Enter: Love, Victor, Hulu's follow-up series, in which the film's writers get a chance to course-correct. And in the pilot's opening minutes, the series espouses a mission statement that engages with the film's limitations in a way that seems promising.
Fifteen-year-old Victor Salazar (Michael Cimino) has just moved from Texas to the same Atlanta suburb featured in the film, to attend the same high school Simon did. But Victor and his family are Colombian American. His parents have to work harder than Simon's — both to make ends meet and to make their marriage work. They are conservative and religious.
All of this signals an opportunity to grapple with thornier, more substantive conflicts related to coming out than Simon ever faced. And the series's framing device — a series of texts between Victor and Simon (voiced by the film's Nick Robinson) — kicks off promisingly, with Victor angrily calling Simon out on his privilege.
But while the specifics of Victor's family life continue to imbue the series with a more lived-in texture than the film managed to achieve, the writing soon — too soon — adopts the restrained tone of the movie. Victor's high school friends slot neatly into types — the eccentric pal (Anthony Turpel), the popular rich girl (Rachel Hilson), her friend who speaks in a stream of just-past-their-sell-by-date pop-culture references (Bebe Wood), the arrogant jock (Mason Gooding). All are given room to deepen/complicate, which they do by hitting all the familiar stations of the teen rom-com cross: house party, love triangle, school dance, etc.
Like Simon before him, Victor seems woefully naive in ways that allow him to serve as a proxy for straight viewers.
But just ... deeplysheltered straight viewers.

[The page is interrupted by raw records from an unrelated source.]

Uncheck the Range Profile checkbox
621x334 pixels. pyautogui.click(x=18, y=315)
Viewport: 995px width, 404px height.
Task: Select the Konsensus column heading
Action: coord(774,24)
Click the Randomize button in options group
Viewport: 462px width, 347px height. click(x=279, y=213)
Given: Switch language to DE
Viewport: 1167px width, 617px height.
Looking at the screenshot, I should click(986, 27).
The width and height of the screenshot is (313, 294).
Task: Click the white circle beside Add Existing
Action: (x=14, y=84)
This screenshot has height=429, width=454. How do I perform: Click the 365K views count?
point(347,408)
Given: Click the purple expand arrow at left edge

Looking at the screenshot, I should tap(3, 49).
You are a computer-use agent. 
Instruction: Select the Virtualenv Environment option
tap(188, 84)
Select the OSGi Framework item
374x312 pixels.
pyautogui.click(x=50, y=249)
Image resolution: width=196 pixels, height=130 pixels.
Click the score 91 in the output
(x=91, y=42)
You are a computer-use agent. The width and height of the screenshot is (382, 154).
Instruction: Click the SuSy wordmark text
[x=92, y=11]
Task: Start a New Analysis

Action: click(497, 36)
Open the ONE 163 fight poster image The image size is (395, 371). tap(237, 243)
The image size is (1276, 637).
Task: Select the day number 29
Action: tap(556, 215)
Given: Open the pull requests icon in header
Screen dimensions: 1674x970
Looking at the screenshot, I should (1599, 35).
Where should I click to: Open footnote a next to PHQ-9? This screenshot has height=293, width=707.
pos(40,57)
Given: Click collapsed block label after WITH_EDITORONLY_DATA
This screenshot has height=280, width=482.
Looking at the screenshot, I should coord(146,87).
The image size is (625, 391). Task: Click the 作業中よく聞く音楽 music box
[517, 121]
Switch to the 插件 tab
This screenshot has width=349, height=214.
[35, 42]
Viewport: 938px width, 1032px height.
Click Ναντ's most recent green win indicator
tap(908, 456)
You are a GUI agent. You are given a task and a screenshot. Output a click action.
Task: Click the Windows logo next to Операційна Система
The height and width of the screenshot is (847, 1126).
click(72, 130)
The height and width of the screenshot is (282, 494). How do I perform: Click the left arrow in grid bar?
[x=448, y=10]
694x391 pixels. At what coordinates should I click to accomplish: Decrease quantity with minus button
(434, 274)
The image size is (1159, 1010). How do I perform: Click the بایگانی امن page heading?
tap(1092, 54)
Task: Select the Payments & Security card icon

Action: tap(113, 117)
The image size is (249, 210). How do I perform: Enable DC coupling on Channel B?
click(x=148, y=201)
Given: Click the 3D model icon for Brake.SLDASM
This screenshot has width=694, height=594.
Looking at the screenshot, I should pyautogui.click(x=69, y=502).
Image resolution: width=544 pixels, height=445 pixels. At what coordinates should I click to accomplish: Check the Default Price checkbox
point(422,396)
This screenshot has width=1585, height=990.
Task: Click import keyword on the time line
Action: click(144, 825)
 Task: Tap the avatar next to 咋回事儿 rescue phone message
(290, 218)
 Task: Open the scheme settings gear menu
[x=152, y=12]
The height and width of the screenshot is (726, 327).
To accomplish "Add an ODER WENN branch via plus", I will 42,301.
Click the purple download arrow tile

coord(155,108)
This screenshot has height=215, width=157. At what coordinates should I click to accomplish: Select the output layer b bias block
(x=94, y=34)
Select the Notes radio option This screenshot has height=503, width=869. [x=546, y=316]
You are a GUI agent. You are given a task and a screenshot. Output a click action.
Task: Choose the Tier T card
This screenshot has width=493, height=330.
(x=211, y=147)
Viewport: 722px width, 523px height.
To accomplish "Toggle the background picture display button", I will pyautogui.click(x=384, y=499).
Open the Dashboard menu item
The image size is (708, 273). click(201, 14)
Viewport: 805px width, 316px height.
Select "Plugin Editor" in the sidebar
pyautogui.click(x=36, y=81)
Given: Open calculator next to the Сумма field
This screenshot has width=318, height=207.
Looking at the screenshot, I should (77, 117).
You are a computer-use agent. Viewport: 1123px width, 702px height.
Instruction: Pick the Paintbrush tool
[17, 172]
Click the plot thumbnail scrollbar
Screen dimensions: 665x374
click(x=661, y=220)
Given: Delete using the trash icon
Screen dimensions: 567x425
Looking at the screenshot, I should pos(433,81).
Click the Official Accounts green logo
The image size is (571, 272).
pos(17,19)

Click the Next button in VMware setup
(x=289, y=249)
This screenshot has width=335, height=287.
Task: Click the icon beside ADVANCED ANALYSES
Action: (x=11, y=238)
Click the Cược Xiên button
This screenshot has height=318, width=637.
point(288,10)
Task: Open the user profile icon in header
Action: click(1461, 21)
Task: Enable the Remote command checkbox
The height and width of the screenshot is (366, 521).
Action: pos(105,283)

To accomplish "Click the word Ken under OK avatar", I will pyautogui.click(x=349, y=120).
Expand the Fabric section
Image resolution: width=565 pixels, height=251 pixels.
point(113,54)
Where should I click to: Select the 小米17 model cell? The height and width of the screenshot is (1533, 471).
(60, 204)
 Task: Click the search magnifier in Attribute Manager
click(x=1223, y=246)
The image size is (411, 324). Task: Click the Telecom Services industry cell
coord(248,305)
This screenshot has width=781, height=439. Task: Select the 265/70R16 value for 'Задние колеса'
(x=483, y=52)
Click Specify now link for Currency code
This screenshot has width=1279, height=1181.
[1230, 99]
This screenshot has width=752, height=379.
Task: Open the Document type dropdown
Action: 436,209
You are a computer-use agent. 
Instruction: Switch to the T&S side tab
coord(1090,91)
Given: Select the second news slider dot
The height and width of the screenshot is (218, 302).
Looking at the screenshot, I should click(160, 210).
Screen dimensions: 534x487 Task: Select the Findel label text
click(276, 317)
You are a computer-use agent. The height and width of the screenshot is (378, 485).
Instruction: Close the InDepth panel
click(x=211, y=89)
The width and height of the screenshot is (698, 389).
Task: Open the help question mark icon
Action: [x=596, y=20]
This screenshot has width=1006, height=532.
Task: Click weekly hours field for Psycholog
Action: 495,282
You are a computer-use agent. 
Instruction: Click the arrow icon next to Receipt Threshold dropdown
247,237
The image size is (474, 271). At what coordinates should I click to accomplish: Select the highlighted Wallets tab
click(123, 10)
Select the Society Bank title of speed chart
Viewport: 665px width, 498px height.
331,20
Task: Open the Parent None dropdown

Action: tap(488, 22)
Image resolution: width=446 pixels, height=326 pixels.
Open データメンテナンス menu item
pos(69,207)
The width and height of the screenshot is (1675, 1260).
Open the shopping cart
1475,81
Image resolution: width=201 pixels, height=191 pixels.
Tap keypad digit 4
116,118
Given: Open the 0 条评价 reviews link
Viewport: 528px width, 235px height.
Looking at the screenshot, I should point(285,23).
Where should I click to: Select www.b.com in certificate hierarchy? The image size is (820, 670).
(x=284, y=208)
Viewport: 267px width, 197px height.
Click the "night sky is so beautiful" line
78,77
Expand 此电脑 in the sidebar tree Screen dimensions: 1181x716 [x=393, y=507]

How else to explain, in this the year of our Lord 2020, his shocked disbelief in a late-season episode that Wait, there are gay ... athletes?
It's a moment that, had Love, Victor retained the convictions evinced in the pilot, might allow the series to address something real, in a spiky way: Victor's very evident internalized homophobia. To queer kids like Victor who can pass for straight, the guardedness they carry isn't quickly or easily dropped. It curdles all too readily into toxic behavior — disdaining, or performatively lashing out at, kids whose queerness can't be as conveniently hidden; paranoia that their secret will come out before they can; a festering self-hatred that fuels thoughts of self-harm.
Instead, we just see Victor get a bit rattled around the queer people he meets. There's a nugget of truth, there — just as there's something intriguing about Victor's romantic relationship with popular girl Mia. The show pays lip service to the notion that Victor may be bisexual or nonbinary without ever truly engaging with it, because the story it seeks to tell is a more familiar one altogether.
There's a winsome, pillow-lipped hottie for Victor to moon over (George Sear), you see, and awkward passes to be made and rebuffed. There's a revelation that must be revealed — first to his weird best friend, intentionally, and then to other interested parties, along the accidental-yet-wildly-convenient routes that are the stuff of rom-coms (always check for feet under the bathroom stalls before baring your dang soul, people; come on, we've been over this).
Which is to say: Despite the differences between their leads, Love, Victor conforms exactly to the narrative shape and modest, crowd-pleasing ambitions of the film that preceded it. And if that's where the show's intentions lie, and it manages to tell its conventional tale with charming performances from Cimino et al., why begrudge it not doing more? Especially given that the season ends on a note that suggests a desire to tell a different, more difficult story, should it get a second season — a story with real stakes, insurmountable conflicts and lasting repercussions?
I mean, given everything that leads up to that moment, a second season of Love, Victor probably won't choose to tell thatstory. But there's some hope it might. After all, this first season was produced for Disney+, which ultimately balked at airing the show on its service. Now that the series has found a home at Hulu, it's intriguing to imagine a second season conceived and executed without catering to the House of Mouse's all-ages audience — a Love, Victor that allows Victor to love.